Document Type

Conference Paper


Available under a Creative Commons Attribution Non-Commercial Share Alike 4.0 International Licence


2. ENGINEERING AND TECHNOLOGY, Architecture engineering, Municipal and structural engineering, 2.7 ENVIRONMENTAL ENGINEERING

Publication Details

Paper will be presented at the Sustainable Built Environment conference 2016 in Hamburg , Germany, 8th - 11th March.
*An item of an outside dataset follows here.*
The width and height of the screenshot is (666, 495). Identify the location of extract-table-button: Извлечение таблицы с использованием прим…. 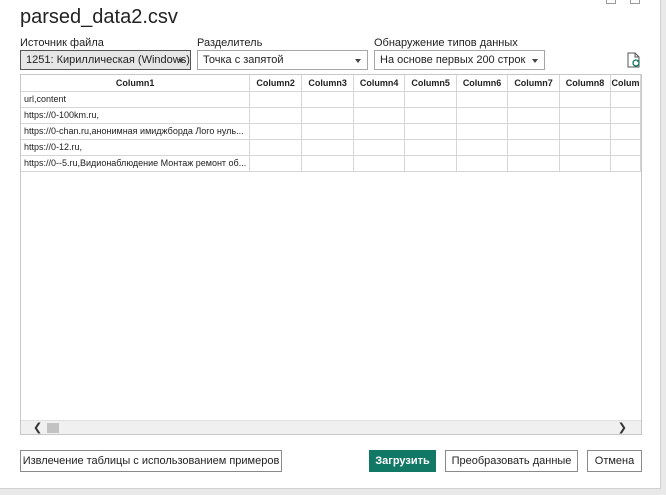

Phase Change Materials (PCM) have been incorporated into a range of building envelope materials with varied success. This study investigates two different methods of combining concrete and phase change materials to form PCM/concrete composite panels. The first method involves adding microencapsulated paraffin to fresh concrete during the mixing process. The second method involves vacuum impregnating butyl stearate into lightweight aggregate which is then included in the concrete mix design. The primary aim of the study is to determine which method is the most effective way to improve the thermal mass characteristics of a concrete panel in the context of a thermal energy storage system for space heating in a building. The study observes the rate at which the panels absorb and emit heat, ie, the heat flux, and also how the heat flux changes throughout the depth of the panel. The panels are heated in a controlled environment provided by a specifically designed light box. Radiation is used as the heat transfer mechanism. Surface and internal temperatures of the panels are recorded during heating and cooling periods. The data recorded, together with the determined densities and thermal conductivities, are used to compare the thermal mass behaviour of each type of panel and to determine the influence that the method of incorporating a phase change material into a concrete panel has on the effectiveness of the PCM to improve the thermal mass characteristics of the concrete panel. The study highlighted the complexity of thermal behaviour of PCM/concrete composites. The panels containing PCM displayed significantly greater thermal storage capacity despite having reduced thermal conductivity and density. The study concluded that the panel containing lightweight aggregate/PCM composite is more effective at providing additional thermal storage particularly within the first 100mm of depth of an element of structure.